▸ **What you will do**: Below are some records. Set down exactly the line holding "Given: Add White Lilac hand cream to bag" and every later line through the end, omitting the pictures.

[Pixel coordinate grounding data]

+ + + +

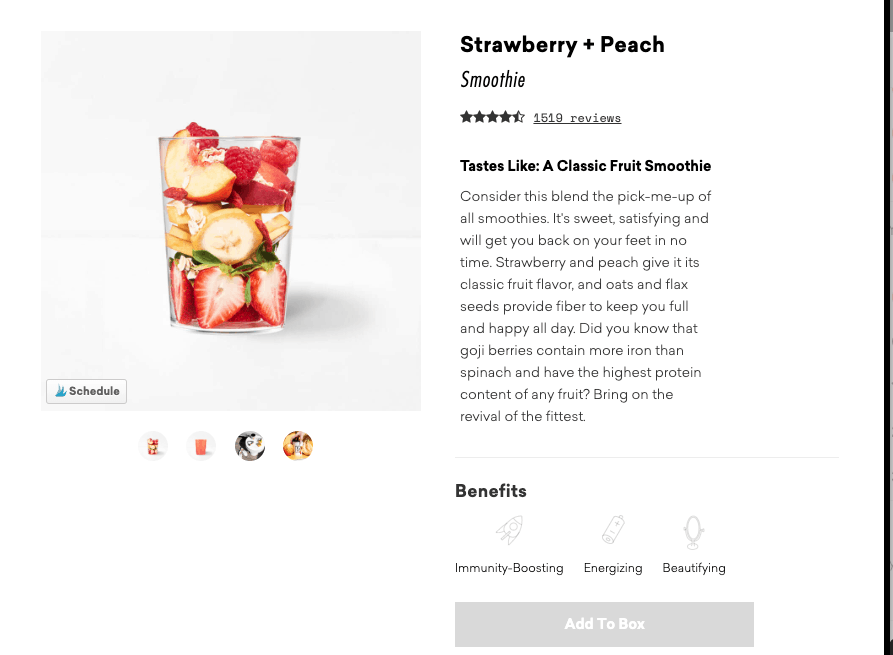The height and width of the screenshot is (655, 893).
Task: Select the orange bagel-and-cup photo thumbnail
Action: coord(298,446)
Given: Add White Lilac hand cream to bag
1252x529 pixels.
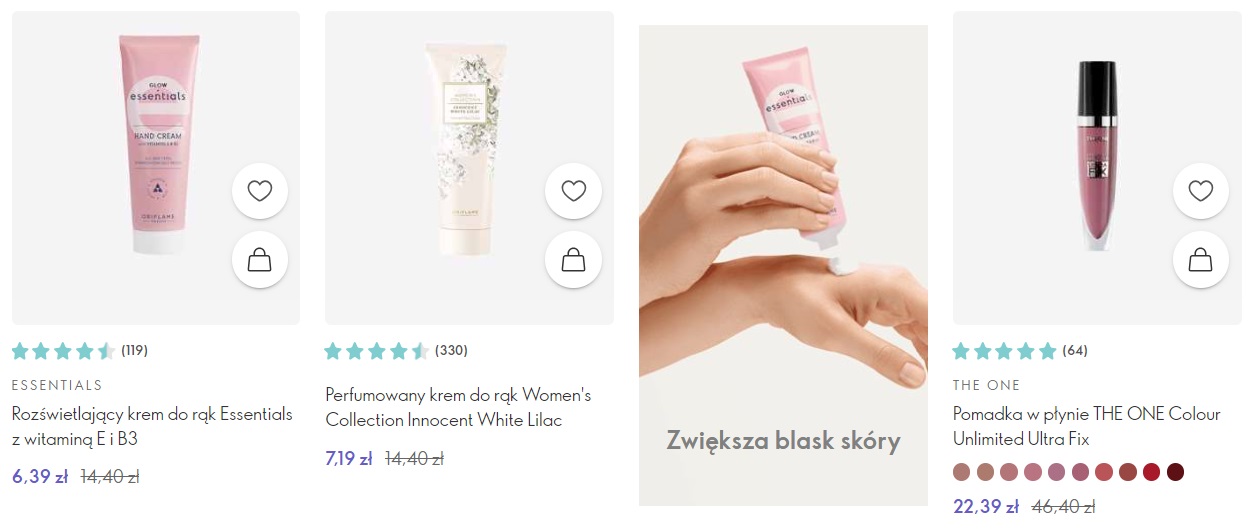Looking at the screenshot, I should coord(573,260).
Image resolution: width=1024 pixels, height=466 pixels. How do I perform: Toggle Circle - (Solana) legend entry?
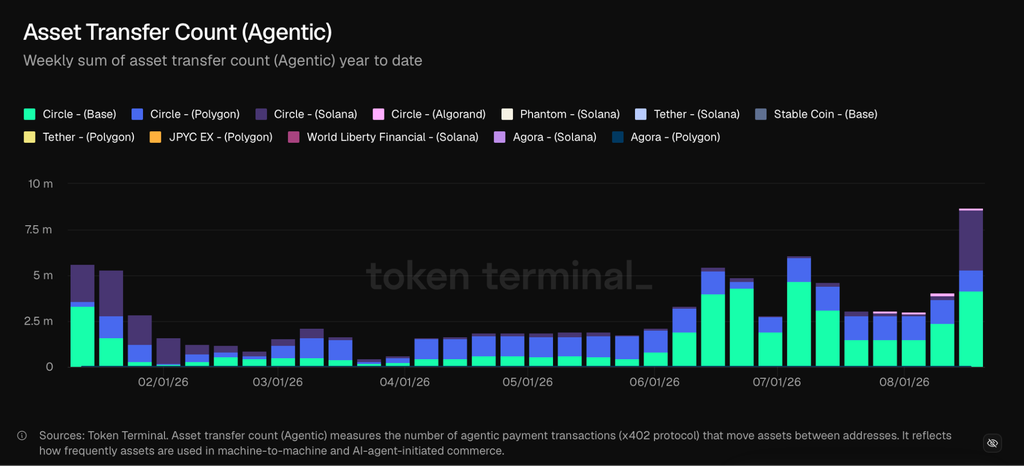[x=306, y=114]
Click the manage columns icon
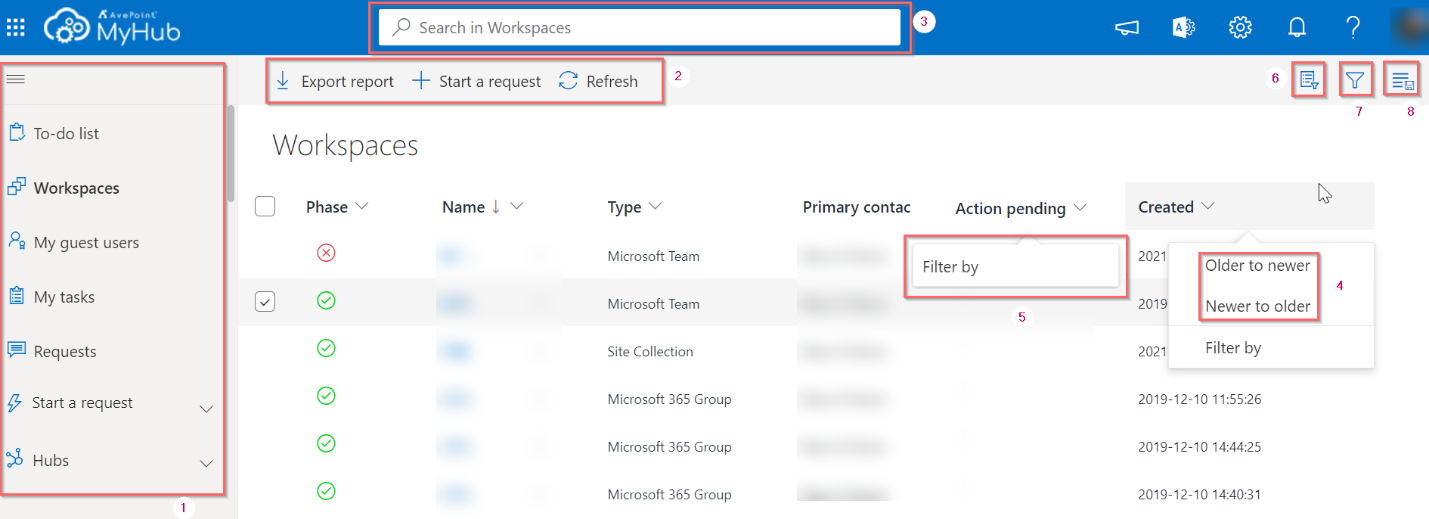The width and height of the screenshot is (1429, 519). click(x=1402, y=80)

+ + + +

▸ **Answer space**:
Given: Add White Lilac hand cream to bag
1252x529 pixels.
Looking at the screenshot, I should coord(573,260).
Image resolution: width=1024 pixels, height=466 pixels. How do I perform: Toggle Circle - (Solana) legend entry?
[x=306, y=114]
Click the manage columns icon
The width and height of the screenshot is (1429, 519). click(x=1402, y=80)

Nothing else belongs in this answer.